While in the Daly River she had her own medical emergency in 1946 which required the skills of Aboriginal trackers to save her, a corroboree was also performed to save her. The incident made news around Australia and, afterwards, she became known as the "White Queen of the Daly".

They later settled in Timber Creek.

== Later life ==
The Fitzers retired to Avalon in Sydney in 1955 after Tas was told he must leave the tropics for his health and, after he died in 1966, Eileen returned to Darwin.

In 1980, at the age of 78, Fitzer received an MBE for her services to nursing and the community.

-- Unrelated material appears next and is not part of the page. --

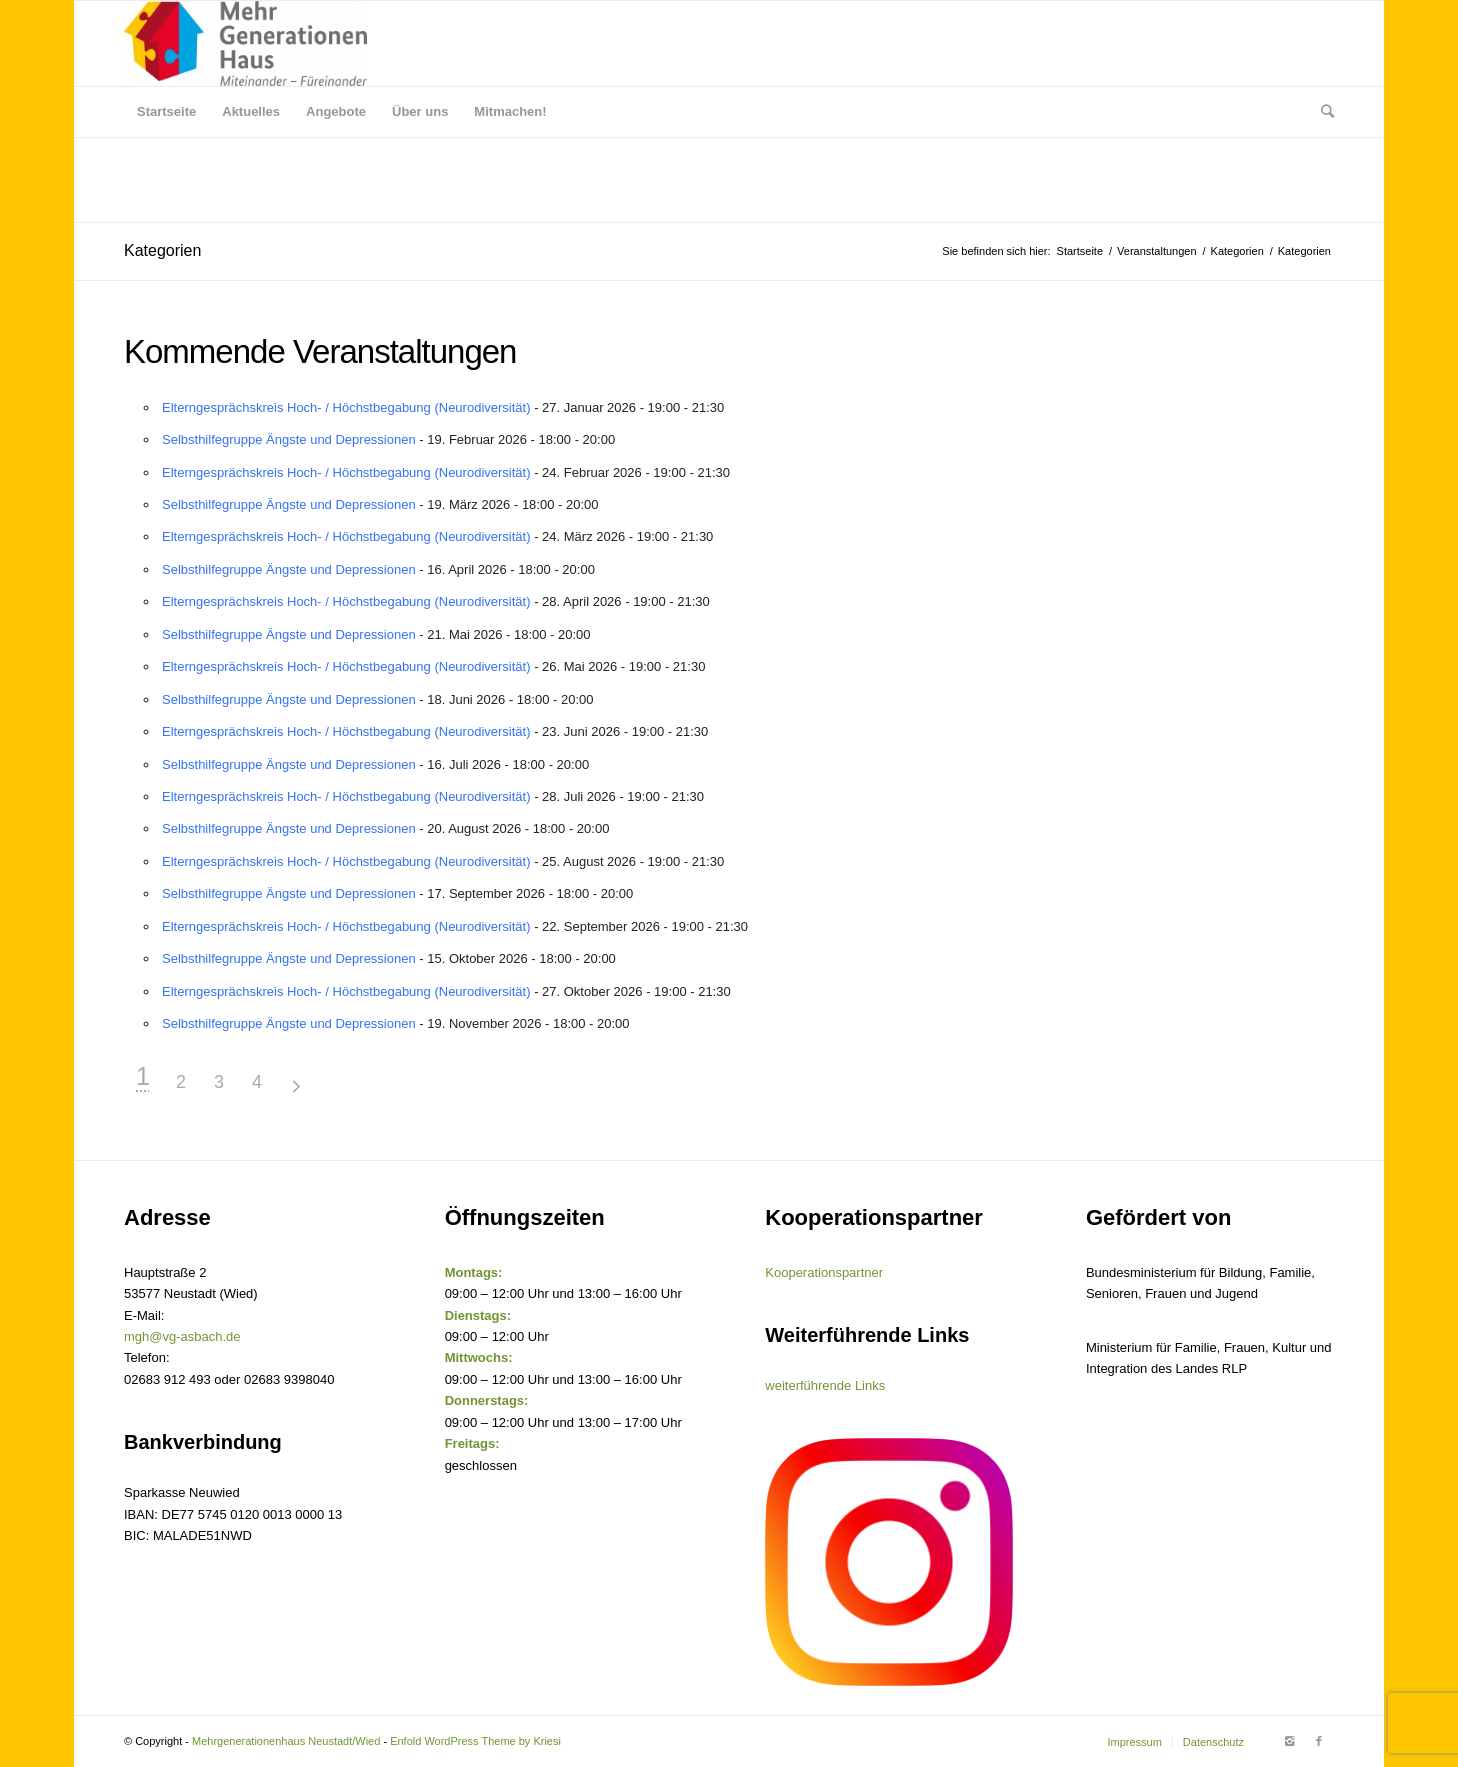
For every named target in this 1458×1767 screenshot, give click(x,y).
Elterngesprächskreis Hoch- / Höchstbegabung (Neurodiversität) (346, 407)
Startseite (1080, 251)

In 2001 two cloths she embroidered were featured in the Museum and Art Gallery of the Northern Territory 'Threads of History: the embroidered record' (25 May - 26 August 2001).

Fitzer died on 27 August 2001 and she is buried at the Darwin Gardens Cemetery.

Fitzer is one of the women celebrated in the mosaic of Damoe-Ra Park.

== Resources ==
Library & Archives NT hold the following resources from Fitzer

- NTRS 1734 Copies of extracts from letters written by Tas and Eileen Fitzer about police work and life in remote areas of the Northern Territory (1939 - 1955).
- NTRS 226 TS 588, Transcript of oral history interview with Eillen Fitzer (1990), interviewer Ronda Jamieson.